For Henderson and her team, parking operations are about ensuring students, faculty, staff, and visitors can access campus efficiently and reliably.
“If we do that job correctly, the revenue just follows,” she added.
That philosophy has contributed to meaningful shifts in how the department is perceived across campus.
“A lot of times, the conversations now aren’t about the citations or the parking officers,” Henderson explained. “It’s about the sheer fact that they need to purchase a permit. The enforcement and compliance piece isn’t the conversation very much anymore.”
Those changes did not happen overnight. They were built through consistency, creativity, and a willingness to approach parking operations differently.
Creating an Experience People Want to Participate In
Part of what makes “Donations for Citations” so successful is the atmosphere surrounding the event itself.
UC Riverside Transportation Services intentionally creates welcoming gathering spaces with picnic tables, shaded areas, and recovery zones where students can socialize, study, or spend time together before and after donating.
“We really have to make sure that they’re comfortable,” Henderson said. “And protected from the elements and that they’ve got a place to even just sit and talk.”
Some students stay long after donating simply because the environment feels inviting.
The department’s marketing efforts have also become a signature part of the event. In-house creative teams produce themed campaigns across campus featuring Halloween-inspired graphics, signage, social media content, and playful vampire-themed messaging that students now look forward to every year.
Staff members across Transportation Services help bring the event to life each year, from marketing and event setup to donor support and campus outreach. For many within the department, the event has become one of the most meaningful parts of the year, reflecting the team’s shared commitment to service, education, and community engagement.
Attempts to move away from the Halloween aesthetic were quickly met with requests from students to bring it back.
That authenticity matters.
The program feels less like a campaign and more like a campus tradition.
Henderson emphasized that the initiative succeeds because the department fully embraces the mission behind it.
“All of our staff support it,” Henderson shared. “They embody the philosophy and intentions behind the program, and they genuinely care about making it a positive experience for the campus community.”
Looking Ahead
As universities continue exploring new ways to strengthen campus engagement and improve customer experience, initiatives like “Donations for Citations” are setting an important example for the parking and mobility industry.
The program demonstrates how transportation departments can support operational goals while also creating meaningful opportunities for community impact.
And the conversation is continuing to grow.

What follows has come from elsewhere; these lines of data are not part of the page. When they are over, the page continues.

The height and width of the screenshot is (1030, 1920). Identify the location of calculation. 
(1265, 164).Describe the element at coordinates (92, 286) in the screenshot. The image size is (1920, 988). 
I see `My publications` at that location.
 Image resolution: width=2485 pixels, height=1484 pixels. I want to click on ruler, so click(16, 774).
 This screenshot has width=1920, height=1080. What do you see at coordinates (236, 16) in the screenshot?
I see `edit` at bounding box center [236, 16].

Henderson is currently exploring participation in a potential roundtable discussion at T2 Connect 2026 focused on community engagement initiatives, citation forgiveness programs, and innovative approaches to parking and mobility operations. The discussion would provide an opportunity for industry professionals to exchange ideas, share best practices, and learn from organizations building stronger campus relationships through thoughtful operational leadership.
For universities and municipalities considering similar programs, it may become one of the most valuable conversations at the event.
Because initiatives like this are doing more than supporting compliance and campus operations.
Together, the UC Riverside Transportation Services team is helping redefine what leadership in parking and mobility can look like.